Dataset items:
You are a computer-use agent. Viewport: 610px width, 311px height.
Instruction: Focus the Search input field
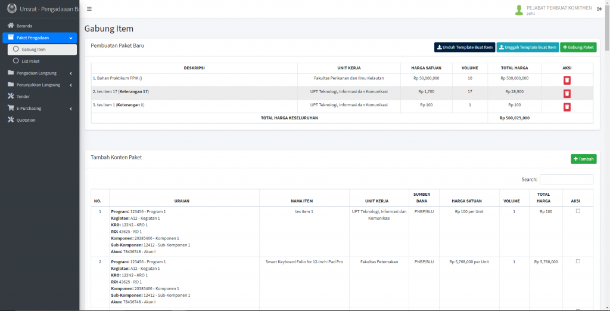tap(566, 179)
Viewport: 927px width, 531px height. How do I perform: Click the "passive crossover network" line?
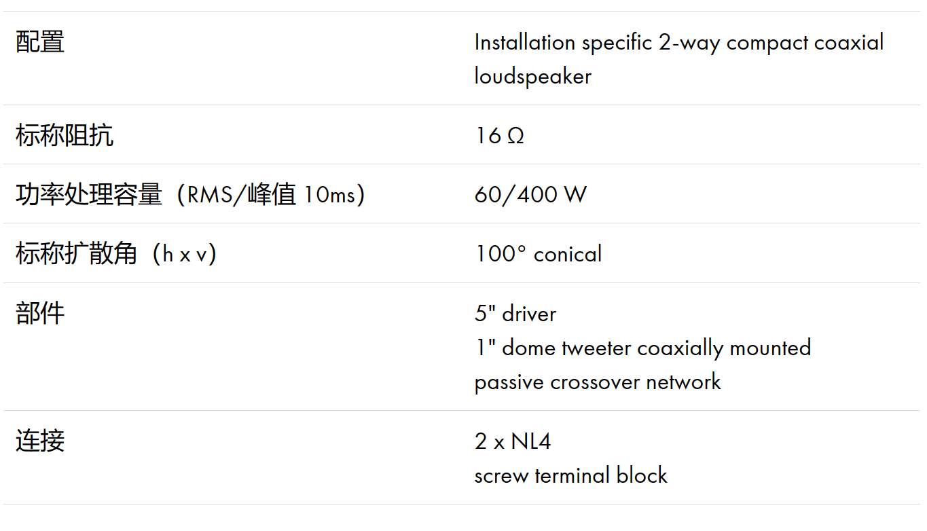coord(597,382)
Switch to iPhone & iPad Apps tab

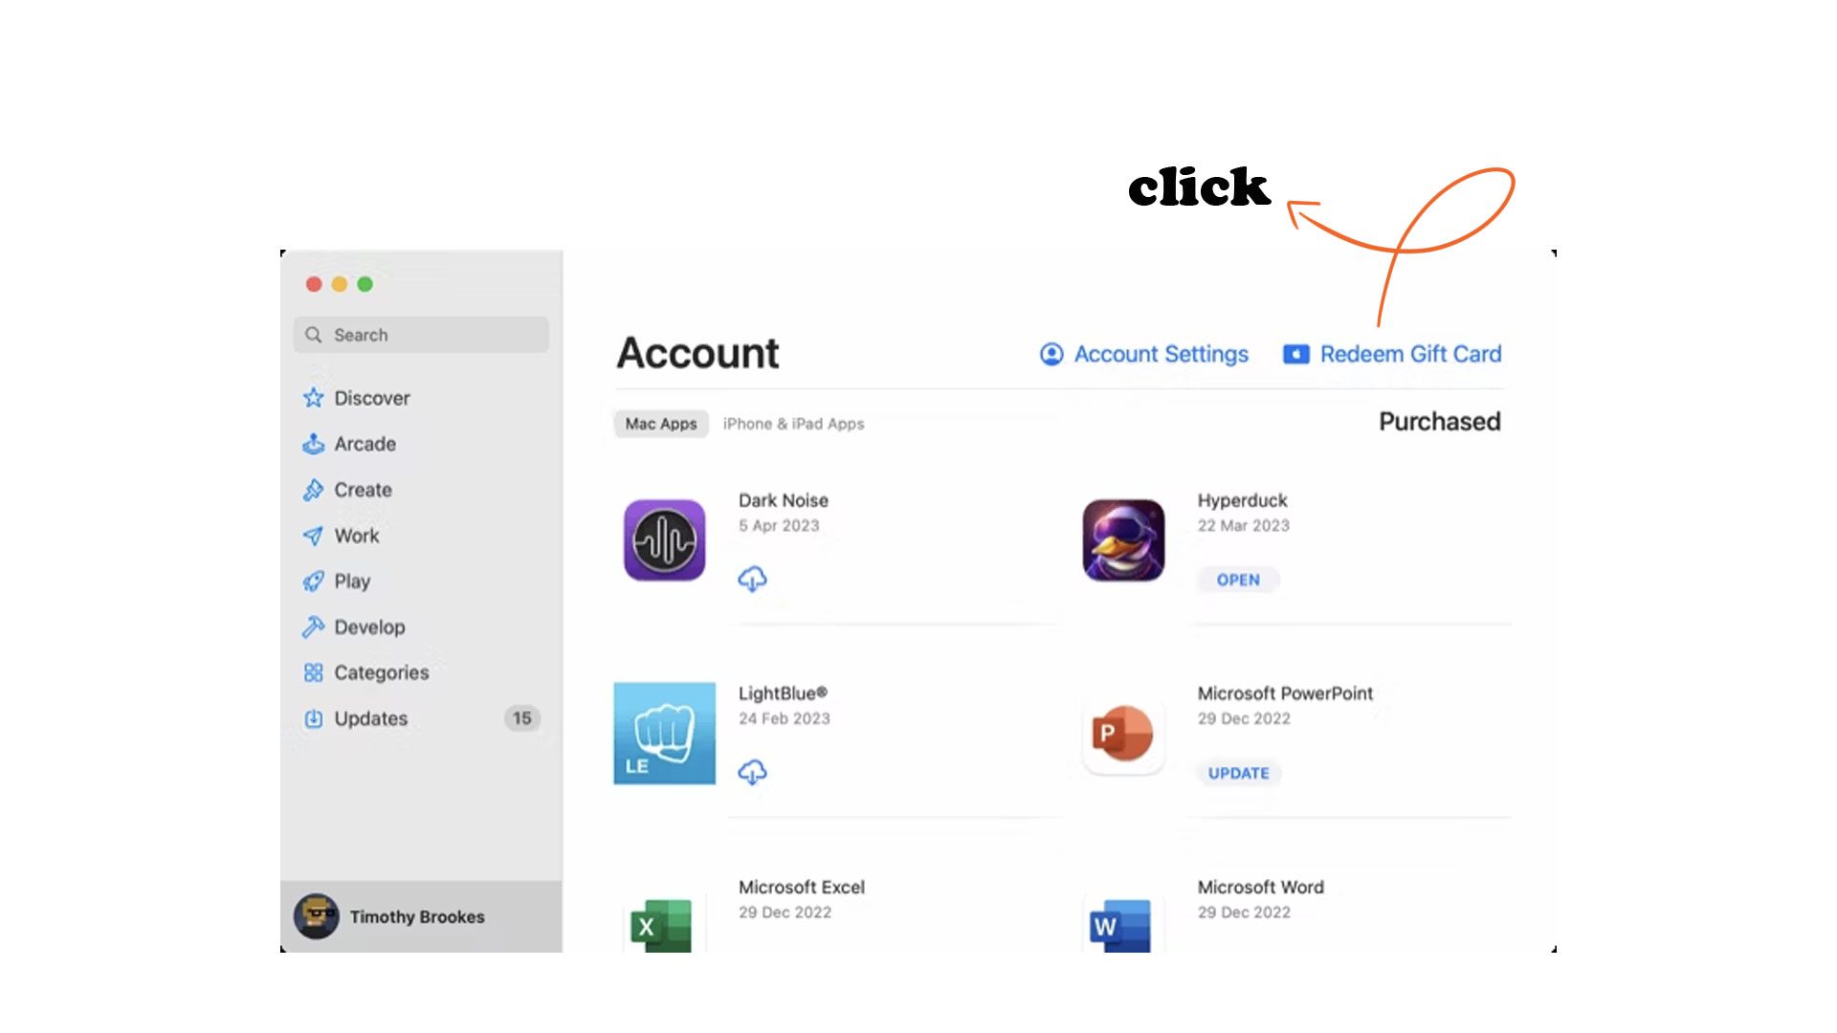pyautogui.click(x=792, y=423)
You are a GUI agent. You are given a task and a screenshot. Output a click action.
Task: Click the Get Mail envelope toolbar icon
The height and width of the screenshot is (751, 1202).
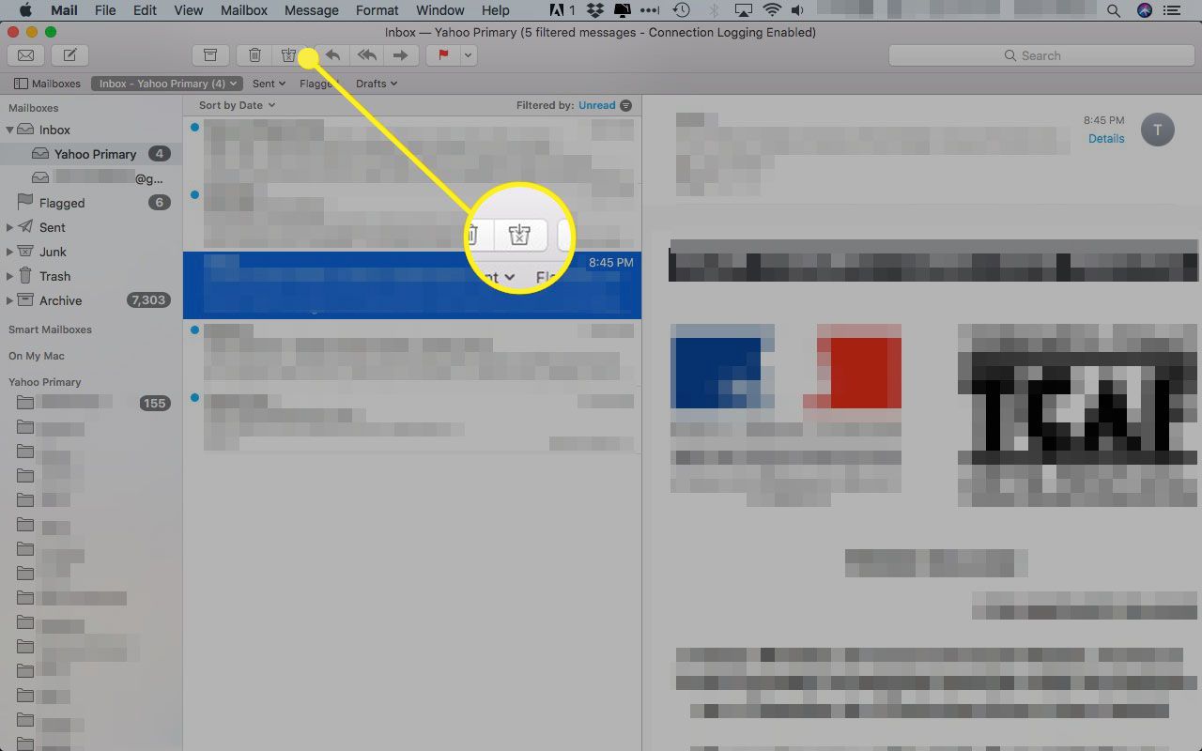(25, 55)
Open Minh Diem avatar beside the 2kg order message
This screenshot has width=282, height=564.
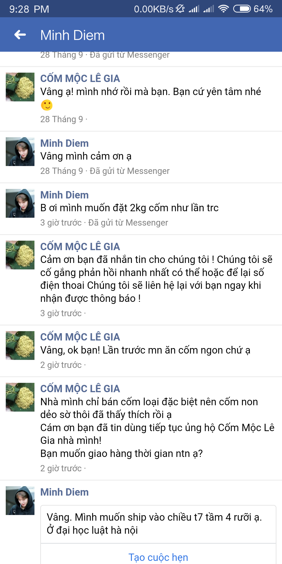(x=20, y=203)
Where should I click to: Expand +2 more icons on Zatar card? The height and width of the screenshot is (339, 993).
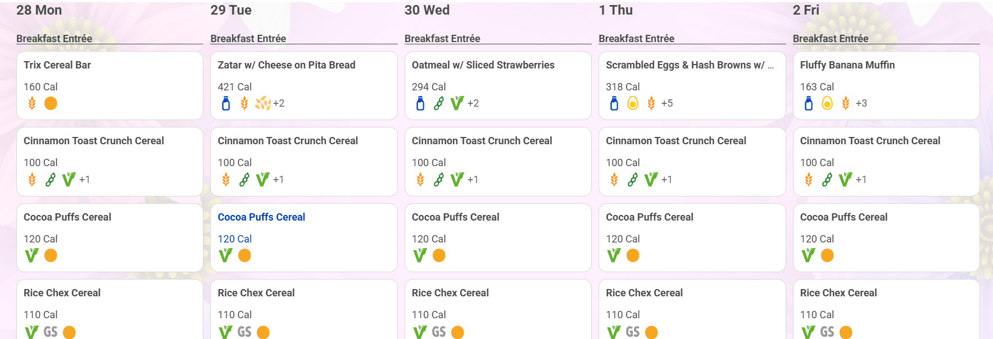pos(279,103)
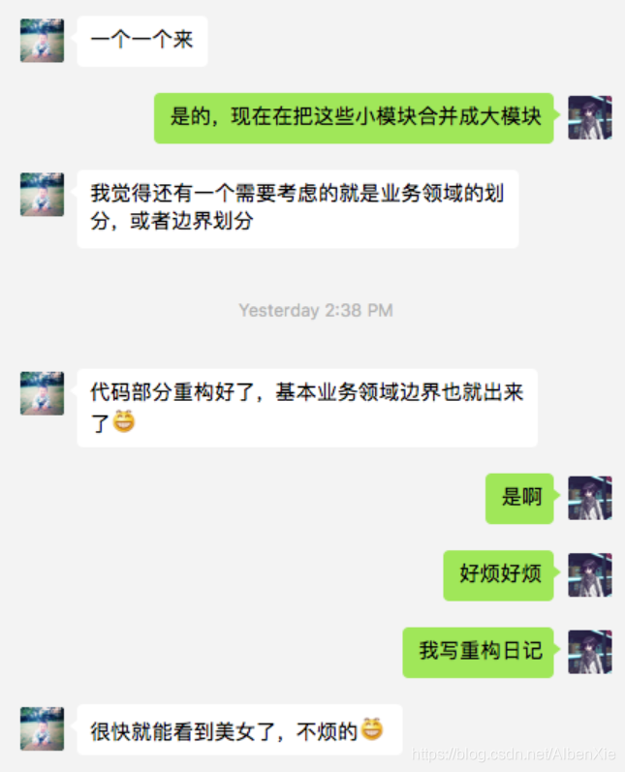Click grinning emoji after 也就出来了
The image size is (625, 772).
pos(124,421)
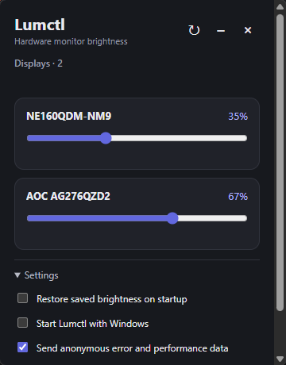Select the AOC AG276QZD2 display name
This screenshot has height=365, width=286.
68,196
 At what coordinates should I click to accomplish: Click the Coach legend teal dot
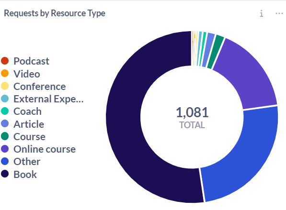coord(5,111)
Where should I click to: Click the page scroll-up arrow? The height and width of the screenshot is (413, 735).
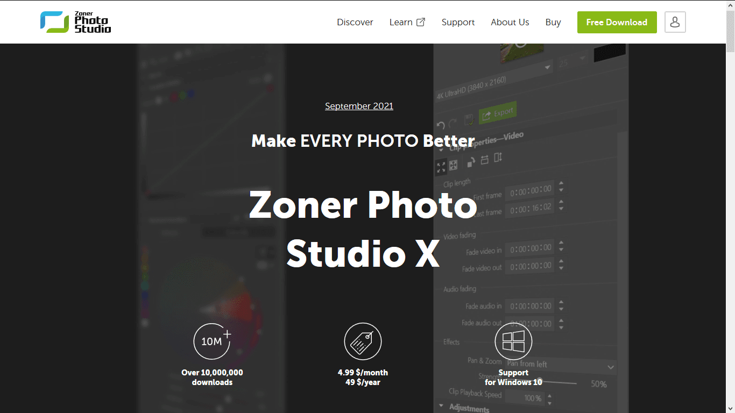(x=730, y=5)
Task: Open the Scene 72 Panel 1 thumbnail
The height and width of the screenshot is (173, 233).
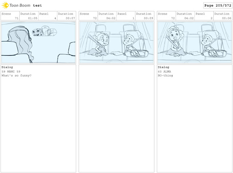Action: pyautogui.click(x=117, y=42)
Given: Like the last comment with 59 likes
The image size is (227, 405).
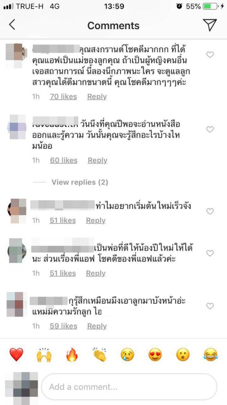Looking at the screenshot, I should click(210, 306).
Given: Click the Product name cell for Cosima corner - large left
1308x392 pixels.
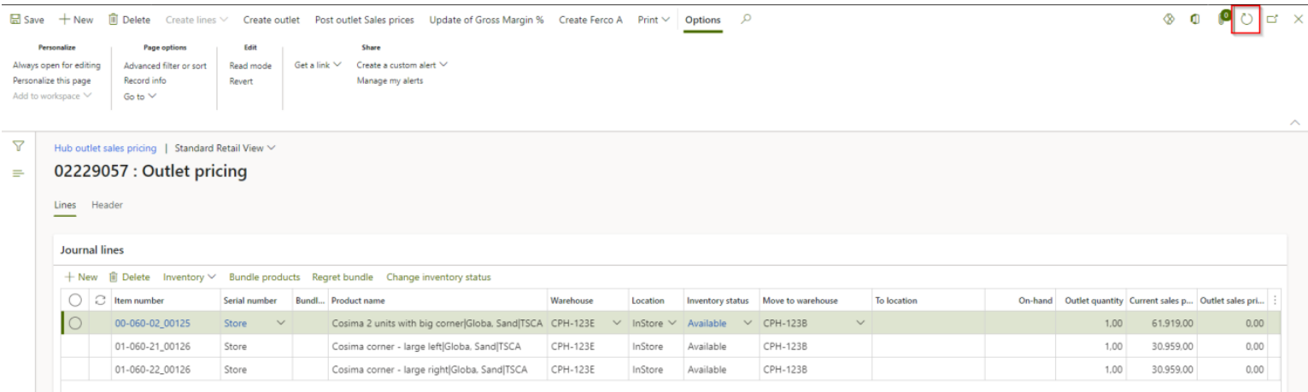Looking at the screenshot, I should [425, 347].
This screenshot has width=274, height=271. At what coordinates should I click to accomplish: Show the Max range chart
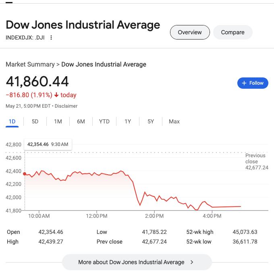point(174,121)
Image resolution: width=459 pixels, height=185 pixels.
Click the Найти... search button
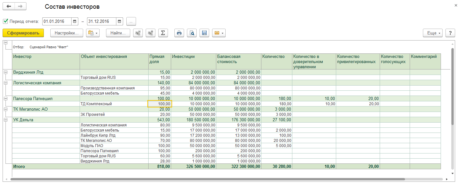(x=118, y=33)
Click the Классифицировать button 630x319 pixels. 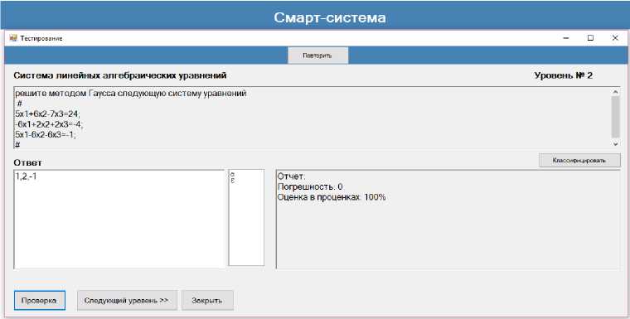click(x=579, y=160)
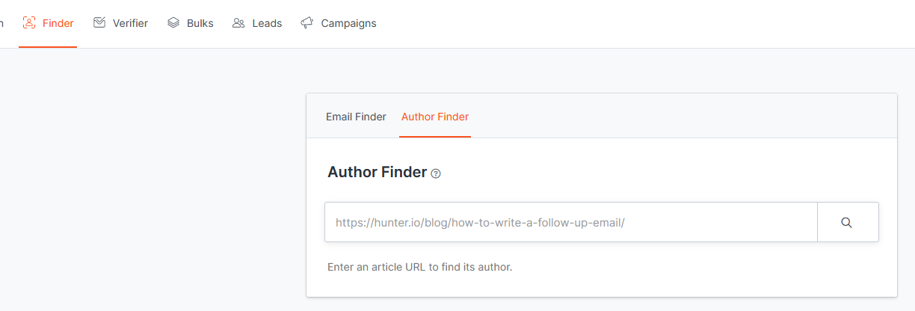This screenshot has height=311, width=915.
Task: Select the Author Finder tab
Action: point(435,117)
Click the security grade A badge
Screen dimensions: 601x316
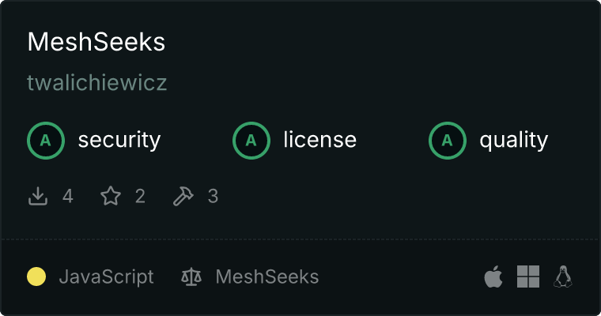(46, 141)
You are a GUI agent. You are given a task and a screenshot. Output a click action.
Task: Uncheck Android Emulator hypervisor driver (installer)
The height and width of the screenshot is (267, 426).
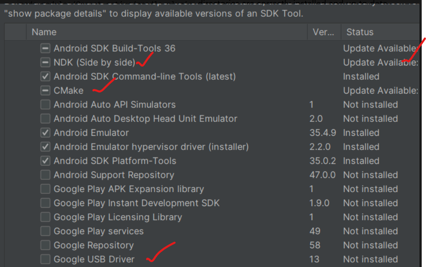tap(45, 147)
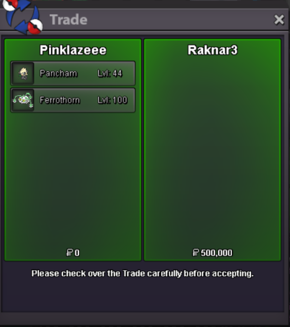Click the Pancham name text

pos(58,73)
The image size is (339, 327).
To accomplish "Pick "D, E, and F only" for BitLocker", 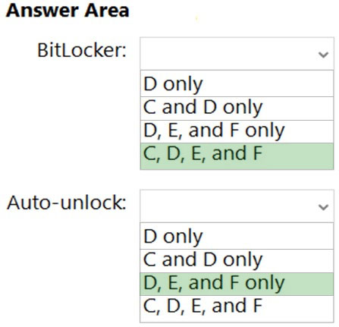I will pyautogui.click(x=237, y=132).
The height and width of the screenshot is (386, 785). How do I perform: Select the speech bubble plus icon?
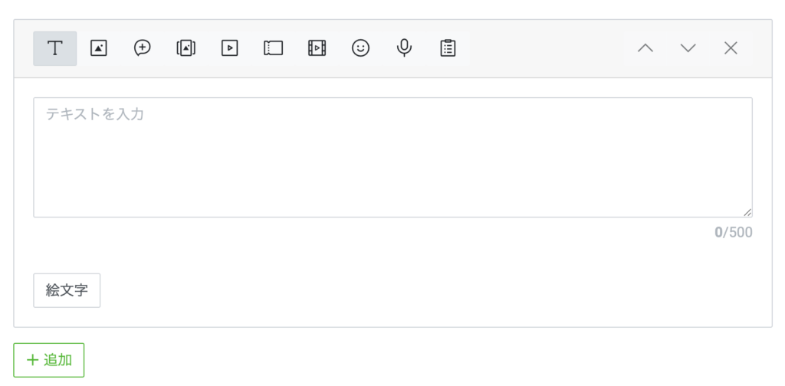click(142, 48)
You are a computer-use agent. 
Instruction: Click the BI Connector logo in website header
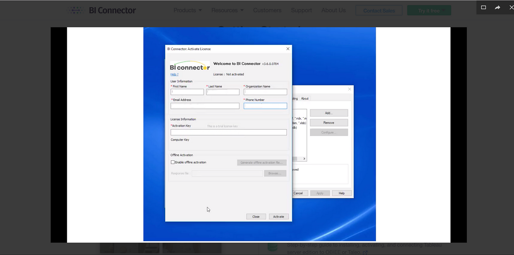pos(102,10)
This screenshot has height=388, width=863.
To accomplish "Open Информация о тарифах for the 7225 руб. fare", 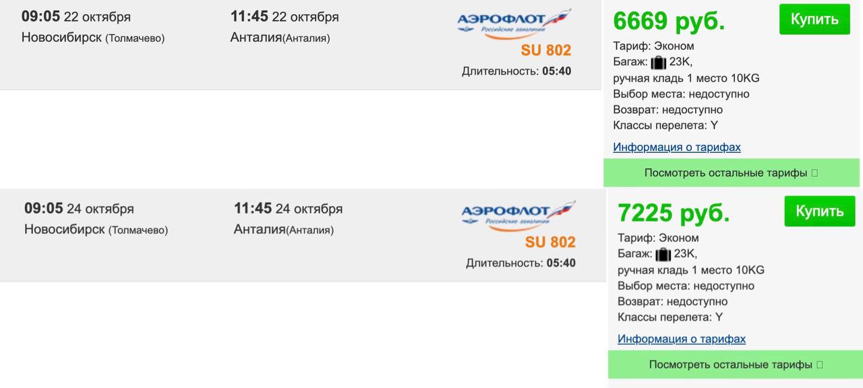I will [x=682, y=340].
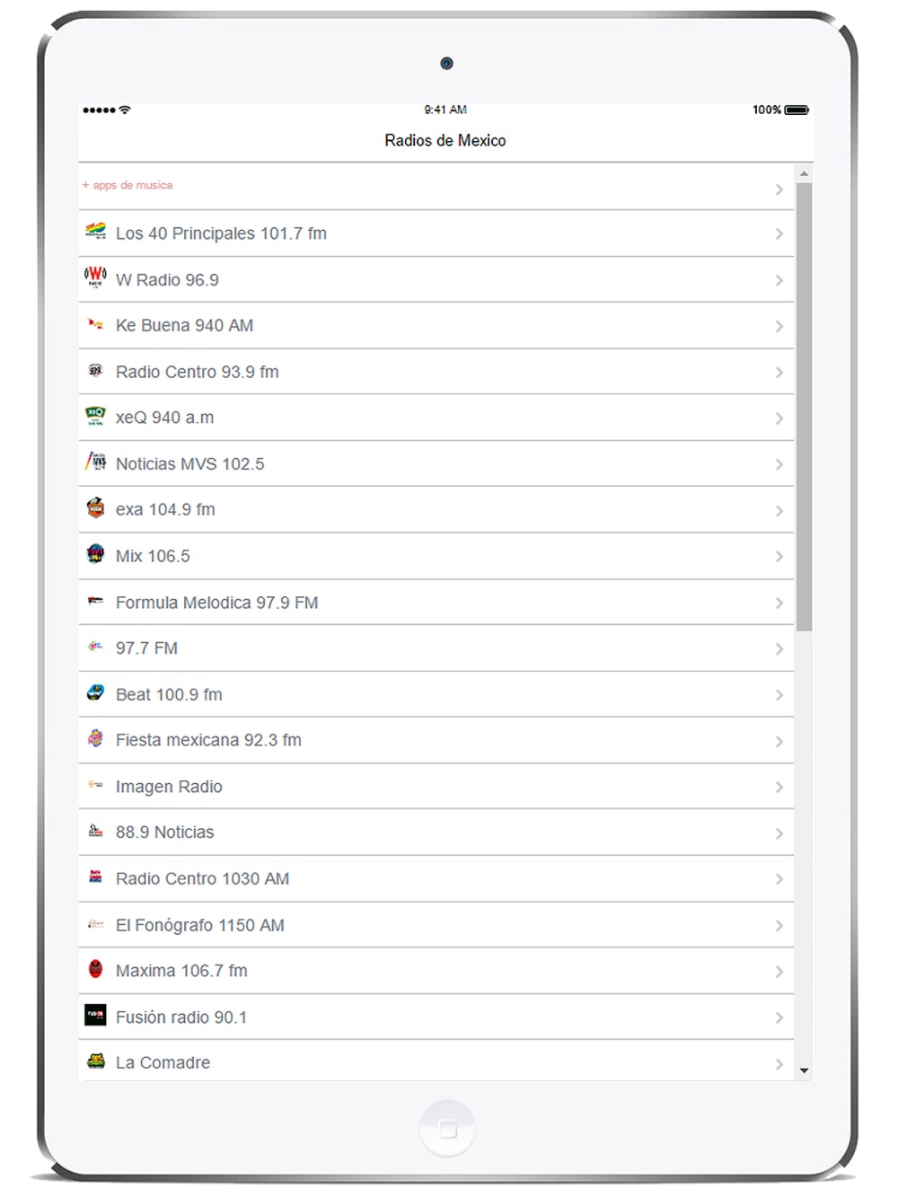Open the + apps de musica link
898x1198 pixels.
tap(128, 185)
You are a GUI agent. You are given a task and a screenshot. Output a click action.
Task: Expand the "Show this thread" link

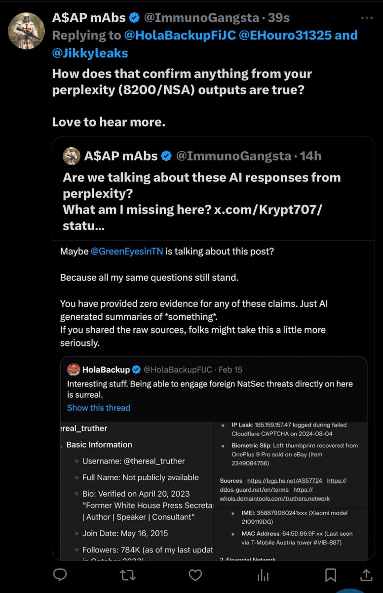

▸ Exercise: Within the entries above, the lines from the one containing "Task: Open the Scene 72 Panel 1 thumbnail" through the one containing "Image resolution: width=459" are to be transcribed exactly, ends included, pictures excluded.

▸ Answer to the problem:
Task: Open the Scene 72 Panel 1 thumbnail
The height and width of the screenshot is (173, 233).
Action: pyautogui.click(x=117, y=42)
Given: Like the last comment with 59 likes
The image size is (227, 405).
Looking at the screenshot, I should click(210, 306).
Given: Click the Product name cell for Cosima corner - large left
1308x392 pixels.
Looking at the screenshot, I should [425, 347].
This screenshot has width=274, height=271. At what coordinates should I click to accomplish: Show the Max range chart
point(174,121)
Image resolution: width=459 pixels, height=185 pixels.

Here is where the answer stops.